Hausse des DMTO : quel impact à venir sur les transactions ?
Par SeLoger
Trois années consécutives de baisse du nombre de transactions (seulement 792 000 ventes enregistrées en 2024, contre 1,2 million en 2021) ont mécaniquement entraîné une baisse des recettes pour l’ensemble des départements français, bénéficiaires de la collecte des droits de mutation à titre onéreux (DMTO), communément appelés « frais de notaire ». Depuis le mardi 1er avril 2025, afin de compenser cette baisse de recettes fiscales notamment, la loi de finances 2025 permet aux départements de rehausser de +0,5 point les DMTO, augmentant ainsi le coût des transactions immobilières. Quel en sera l’impact sur un marché immobilier dont les signes de reprise sont encore très fragiles ?
Quels sont les départements concernés ?
Ce relèvement jusqu’au plafond maximum de 5% n’est pas une obligation, mais plusieurs départements ont d'ores et déjà choisi de l’appliquer depuis le 1er avril, tandis que d’autres ont préféré reporter sa mise en place.

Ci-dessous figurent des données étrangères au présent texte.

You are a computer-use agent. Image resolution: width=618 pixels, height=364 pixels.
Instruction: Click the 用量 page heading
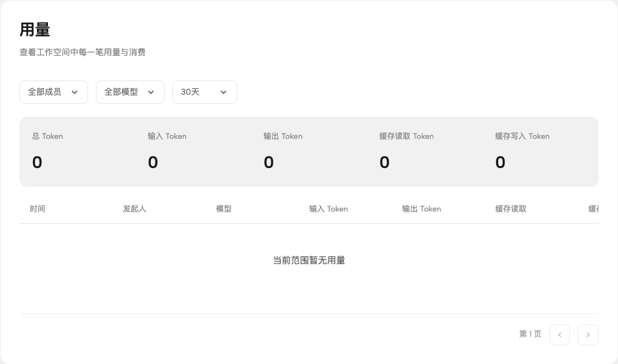(x=35, y=30)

C’est en effet le cas de :
- dès le 1er mai : l’Aisne, le Calvados, la Creuse, le Finistère, les Pyrénées-Orientales et les Yvelines ;
- dès le 1er juin : le Morbihan ;
- dès le 1er juillet : la Seine-et-Marne.
Les Alpes-Maritimes, les Hautes-Pyrénées, l’Indre, la Lozère et l’Oise ont, quant à eux, clairement exprimé leur refus de l’adopter et d’autres départements se réservent encore sur leur choix.
Un nouveau frein pour le marché immobilier
Pour les secundo-accédants dans l’ancien (les primo-accédants et le marché du neuf ne sont pas concernés), cette application entraîne un surcoût de +500€ par tranche de 100 000€. Concrètement, pour un bien de 300 000€, l’acquéreur devra débourser 1 500€ supplémentaires dans les départements ayant adopté la hausse.
Pour les villes du Top 11 qui appliquent, depuis le 1er avril, la hausse, voici l’impact estimé pour l’achat d’un bien de 100 m2:
Ce surcoût n’est pas négligeable dans un contexte de marché qui peine à reprendre et sur lequel pèsent de nombreuses incertitudes, en tête desquelles : une éventuelle remontée des taux d’intérêts à court terme en France.